Website | Full documentation | Demo-Site with AppNexus | HTML integration example | Release Notes
The OIL project aims for a stable cross-company solution for the challenges the GDPR and new EU ePrivacy Regulation will pose to our business.
-
Data privacy opt-in overlay for all users of services offered by various Axel Springer brands and/or units
-
Supports the IAB specification explains how a vendor should communicate with a CMP to gather consent information before running any data processing. That API is a set of JavaScript functions. You can find more at the official website http://advertisingconsent.eu/
-
Local opt-in (called "Site Opt-In", SOI) as well as group-based cross-company opt-in (called "Power Opt-In", POI)
-
Advanced Settings with Cookie Preference Center (CPC)

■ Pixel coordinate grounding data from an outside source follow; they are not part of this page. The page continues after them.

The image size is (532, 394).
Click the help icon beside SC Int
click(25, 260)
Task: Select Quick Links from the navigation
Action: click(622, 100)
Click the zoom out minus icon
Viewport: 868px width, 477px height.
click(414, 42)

The Opt-In Layer (OIL) is an offical Consent Management Provider (CMP) after the IAB Europe "Transparency & Consent Framework". Registered with ID 80.
- OIL will be held compatible with the latest official browser releases, going back to the latest version as listed below and tested on broad range of browsers using Browserstack.com:
- Chrome 14 - Latest
- IE 9 - Latest
- Firefox 9 - Latest
- Safari 6 - Latest
- Opera 12
- Apple iOS 5.1 - Latest
- Android 4.4.4 - Latest
- Continously integrated and delivered
- Modular and maintainable solution
- Customisable UI and text with audit-proof versioning
- Fully configurable (cookie categories, timeouts, ...)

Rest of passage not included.